Como os certificados TLS/SSL funcionavam até agora no Azure Functions?
Historicamente, o Azure Functions — assim como outros planos de hospedagem no App Service — utilizava um modelo de certificados chamado webspace-scoped. Nesse modelo, os certificados TLS/SSL eram armazenados e gerenciados no nível do webspace, ou seja, eram compartilhados entre todas as aplicações que residiam no mesmo resource group e região. Isso criava dependências não óbvias: uma aplicação poderia ser afetada pela expiração de um certificado de outra, ou por uma configuração incorreta de terceiros. Equipes de engenharia que operam múltiplas funções em paralelo sabem bem como esse tipo de acoplamento se torna um ponto de dor.
Qual a inovação do Flex Consumption com certificados site-scoped?

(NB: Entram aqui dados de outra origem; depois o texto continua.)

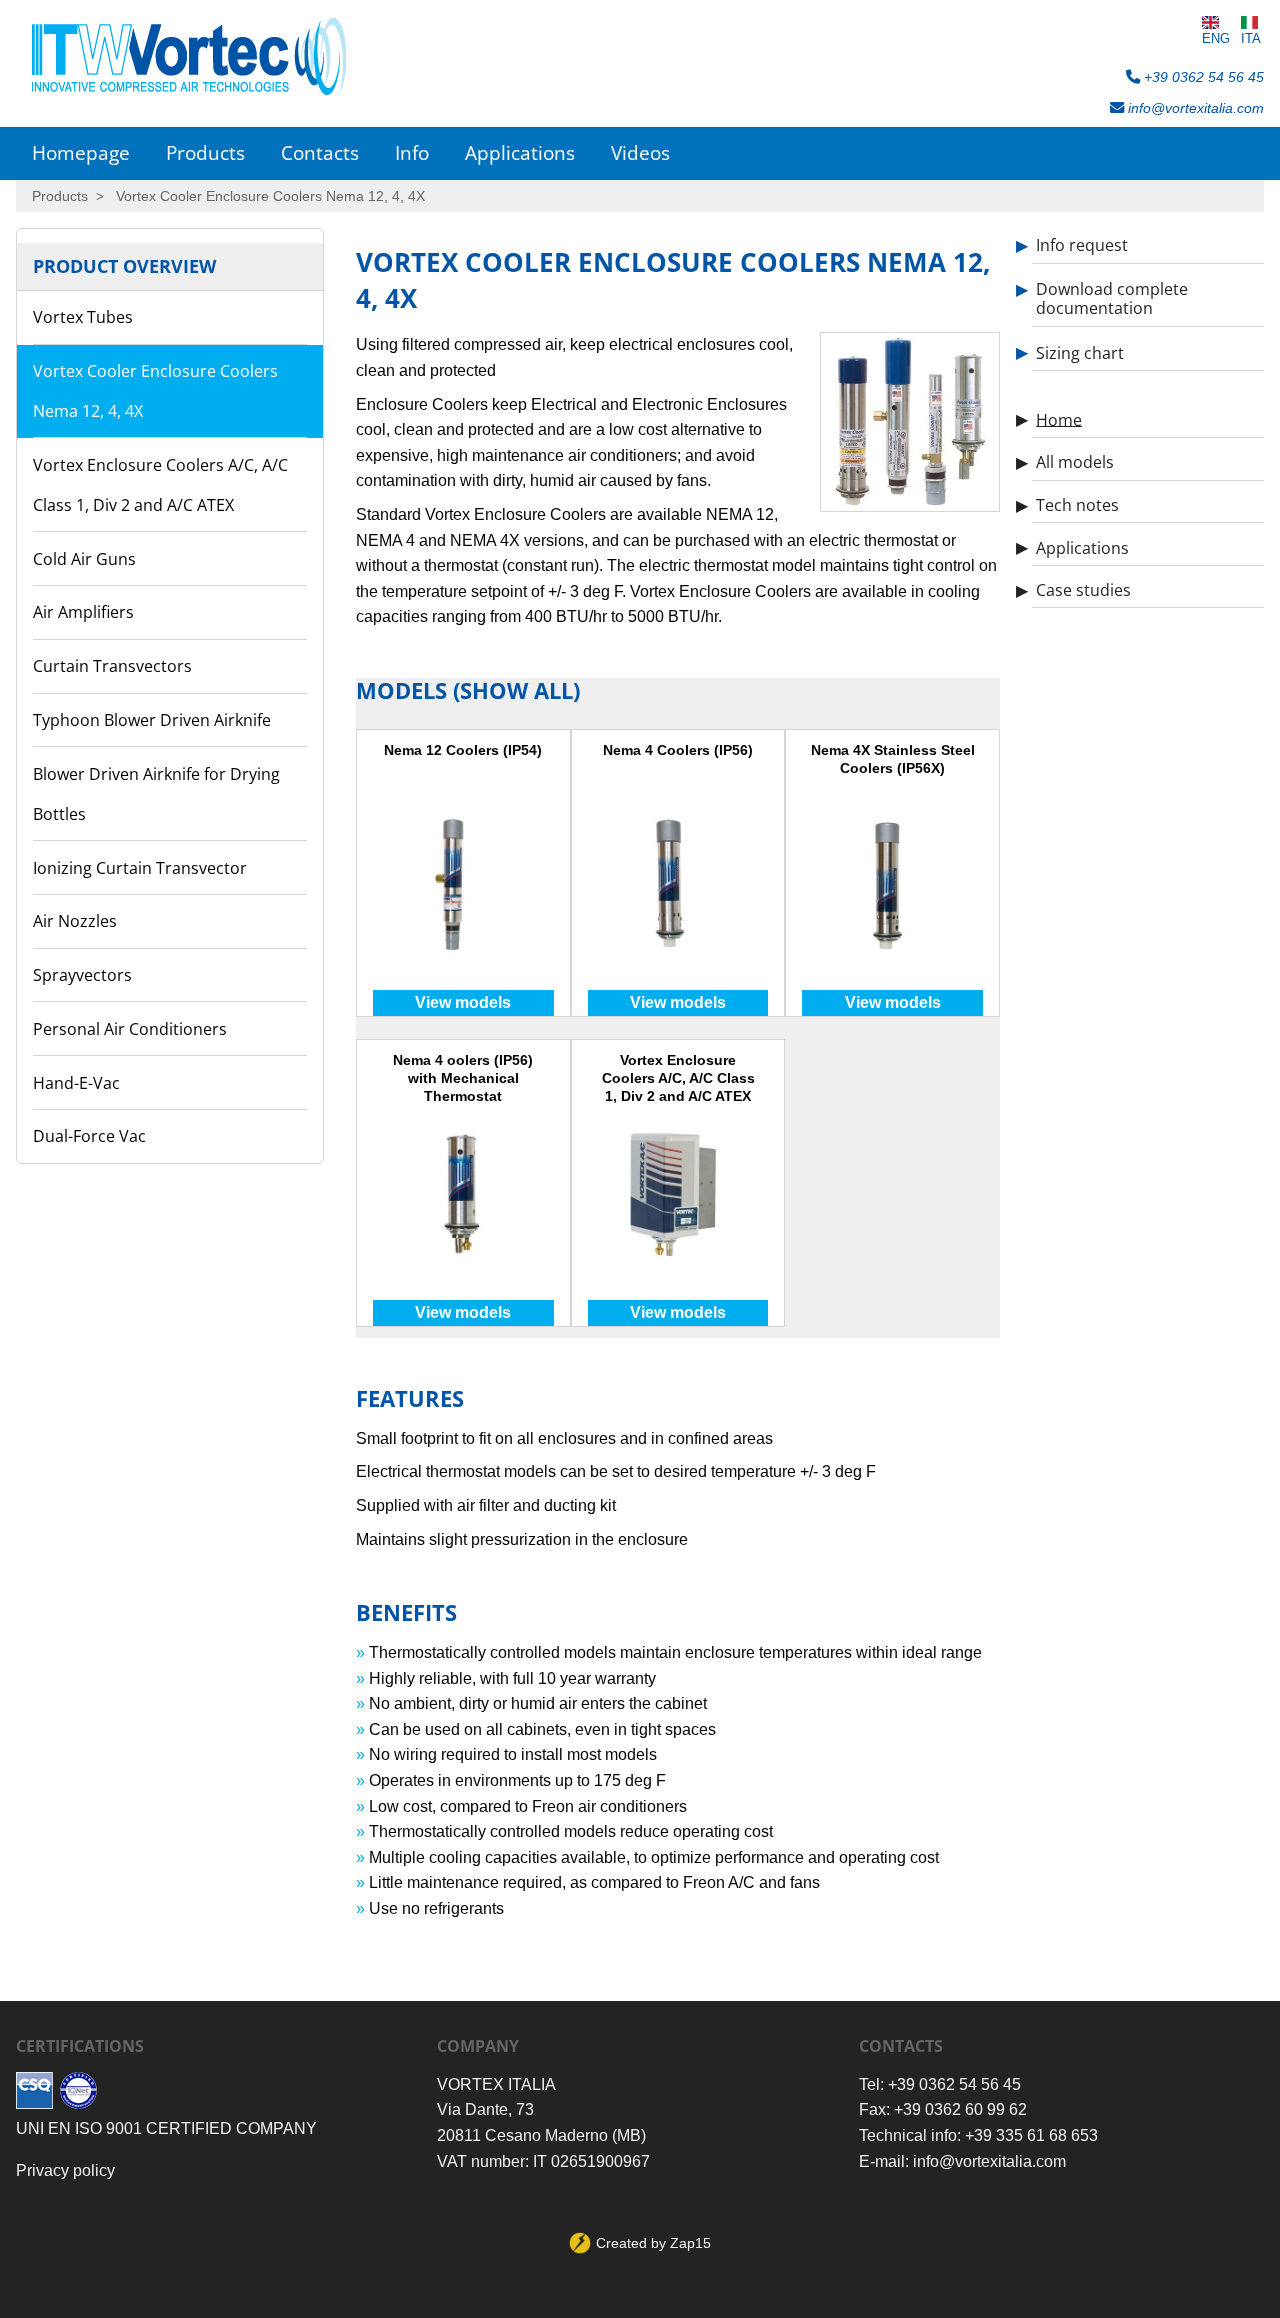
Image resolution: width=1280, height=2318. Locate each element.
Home (1059, 419)
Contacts (320, 152)
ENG (1216, 38)
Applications (520, 152)
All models (1075, 462)
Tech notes (1077, 505)
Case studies (1083, 590)
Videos (640, 152)
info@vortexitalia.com (1194, 108)
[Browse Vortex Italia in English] (1216, 22)
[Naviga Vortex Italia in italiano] (1251, 22)
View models (463, 1002)
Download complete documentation (1112, 298)
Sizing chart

O plano Flex Consumption do Azure Functions, agora em public preview, introduz um modelo de certificado site-scoped. Cada Function App passa a ter seu próprio certificado TLS/SSL, isolado de outras aplicações — mesmo que estejam no mesmo plano e região. Isso elimina o compartilhamento de certificados e, consequentemente, reduz a superfície de ataque e os riscos operacionais.

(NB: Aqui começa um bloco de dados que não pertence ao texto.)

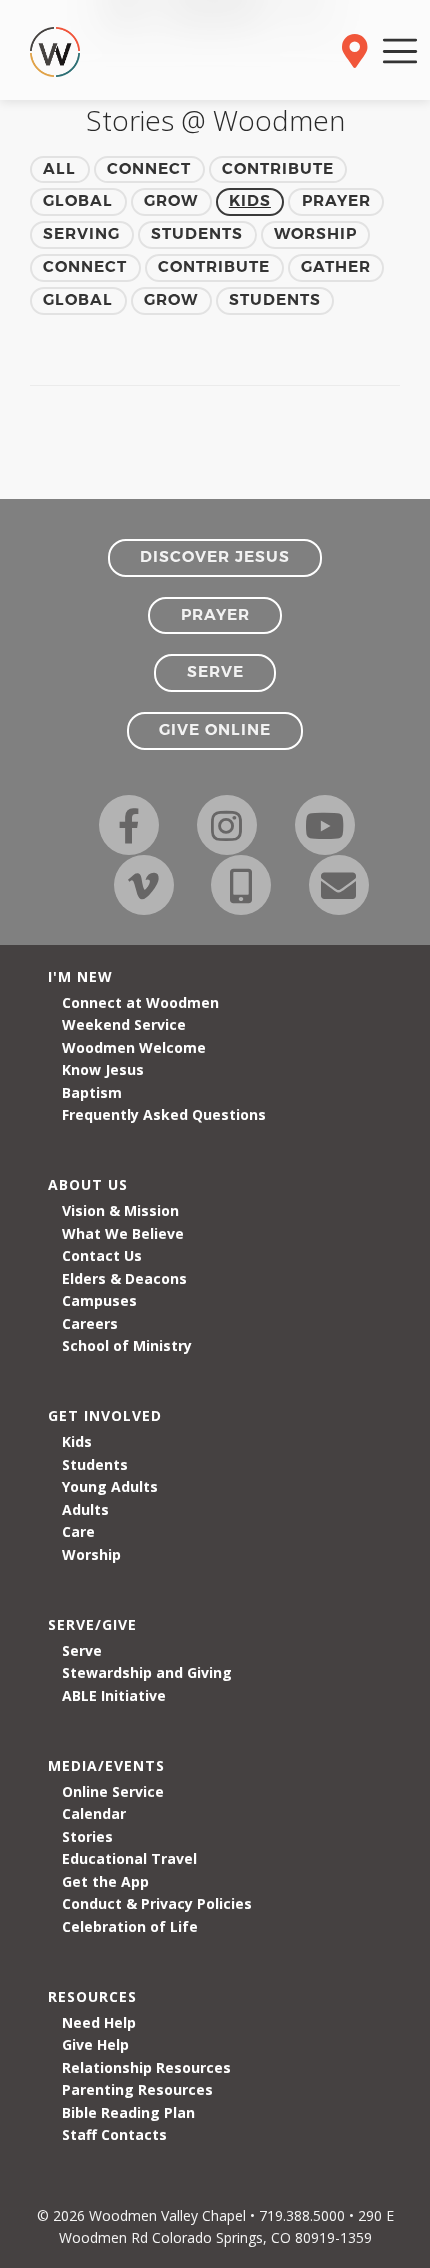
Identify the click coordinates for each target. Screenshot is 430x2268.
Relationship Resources (146, 2067)
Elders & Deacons (124, 1278)
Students (95, 1464)
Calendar (94, 1813)
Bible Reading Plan (128, 2112)
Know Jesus (103, 1069)
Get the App (105, 1881)
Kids (77, 1441)
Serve (82, 1650)
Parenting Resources (137, 2089)
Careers (90, 1323)
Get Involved (105, 1415)
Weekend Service (124, 1024)
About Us (88, 1184)
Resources (92, 1996)
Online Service (113, 1791)
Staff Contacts (114, 2134)
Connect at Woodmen (140, 1002)
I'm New (80, 976)
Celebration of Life (130, 1926)
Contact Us (102, 1255)
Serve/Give (92, 1624)
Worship (91, 1554)
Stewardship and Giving (147, 1672)
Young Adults (110, 1486)
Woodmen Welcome (134, 1047)
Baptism (92, 1092)
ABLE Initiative (114, 1695)
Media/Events (106, 1765)
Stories (87, 1836)
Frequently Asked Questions (164, 1114)
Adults (85, 1509)
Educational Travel (129, 1858)
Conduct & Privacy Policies (157, 1903)
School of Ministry (127, 1345)
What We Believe (123, 1233)
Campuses (99, 1300)
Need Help (99, 2022)
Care (78, 1531)
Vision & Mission (120, 1210)
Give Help (95, 2044)
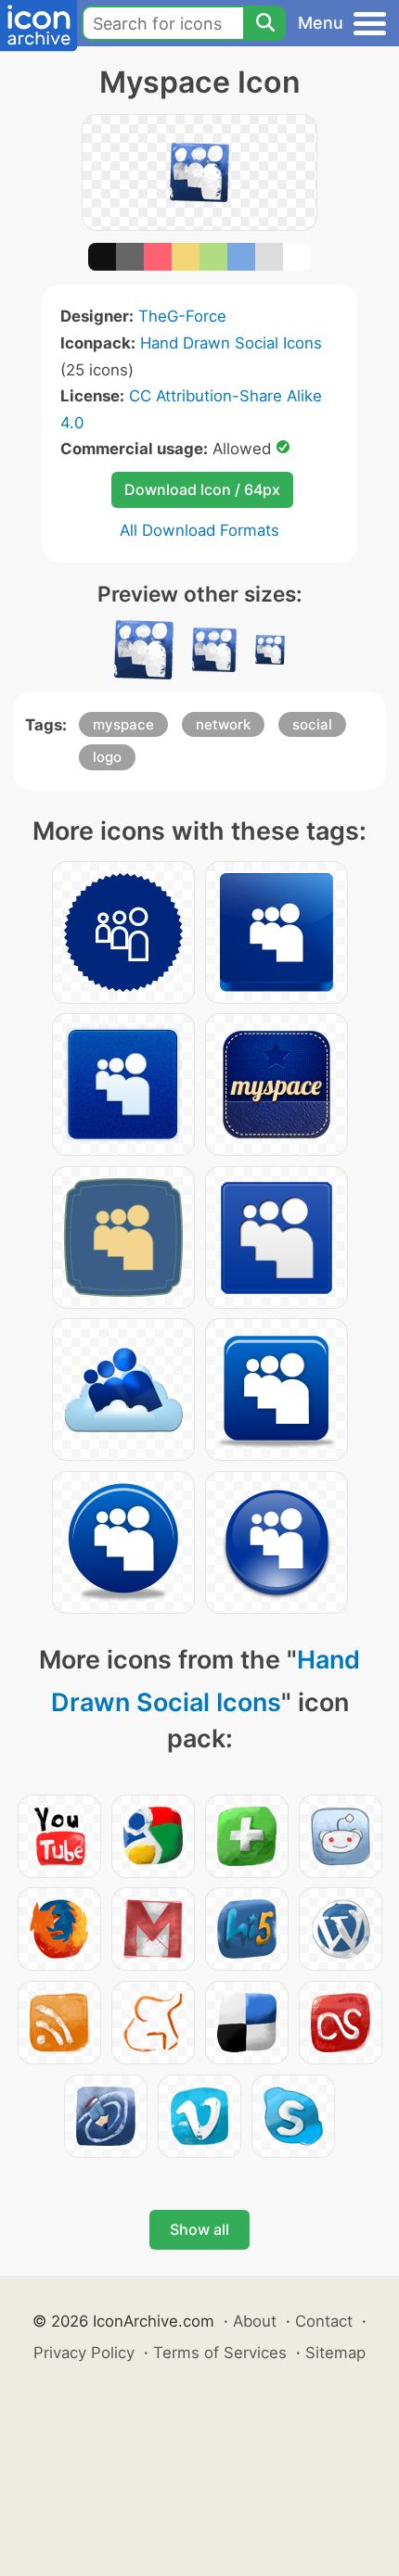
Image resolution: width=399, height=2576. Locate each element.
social (312, 724)
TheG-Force (182, 316)
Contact (324, 2321)
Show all (199, 2229)
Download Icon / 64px (202, 489)
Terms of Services (220, 2352)
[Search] (264, 23)
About (255, 2321)
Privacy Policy (84, 2352)
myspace (123, 724)
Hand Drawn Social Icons (231, 343)
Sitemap (335, 2352)
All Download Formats (199, 530)
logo (107, 757)
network (223, 724)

Na prática, significa que:
- Cada app gerencia seu próprio ciclo de vida de certificados, sem interferir nas demais.
- IAM pode ser refinado por aplicação, permitindo que equipes diferentes cuidem de suas próprias políticas de segurança.

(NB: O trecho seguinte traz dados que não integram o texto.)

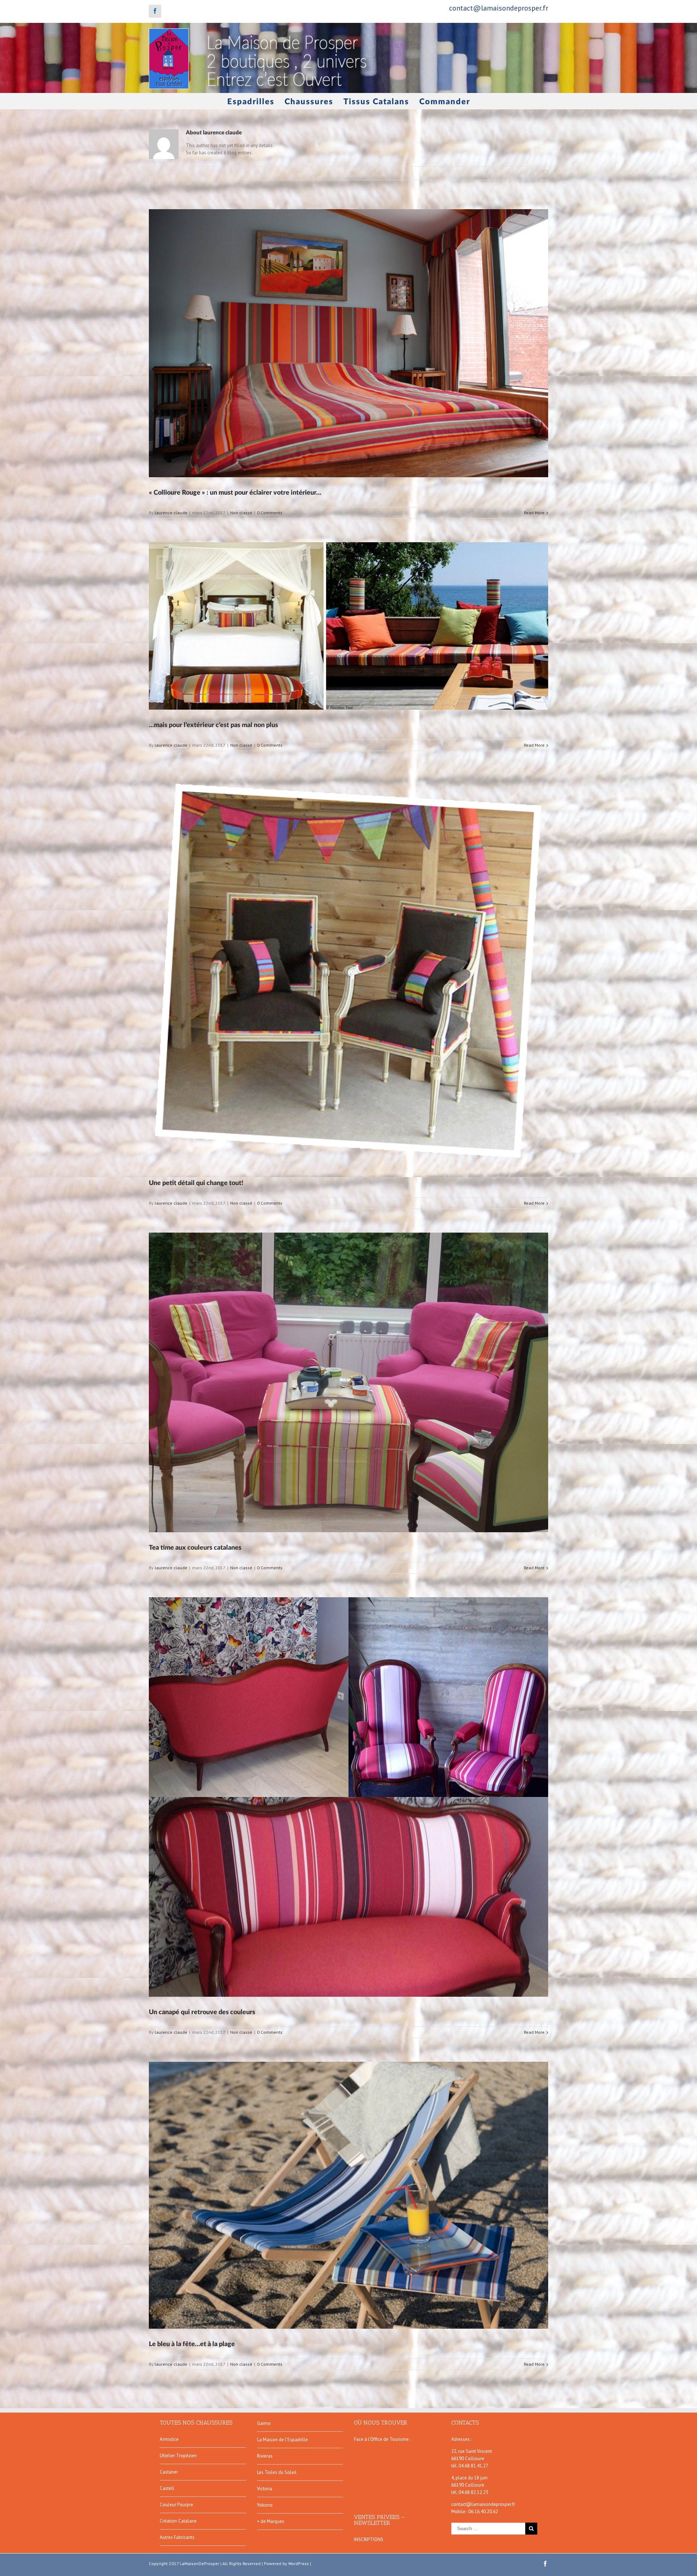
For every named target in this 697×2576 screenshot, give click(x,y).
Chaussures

- O isolamento facilita auditorias e compliance, especialmente para requisitos como LGPD ou PCI-DSS, onde dados sensíveis exigem segmentação clara.
Quais os impactos práticos para times de engenharia no Brasil?
Para empresas brasileiras que já adotam ou estão migrando para arquiteturas serverless, essa mudança traz ganhos concretos:
- Fim de conflitos de certificação — Cenários onde um certificado expirado de uma function app quebrava outras no mesmo grupo agora não ocorrem mais.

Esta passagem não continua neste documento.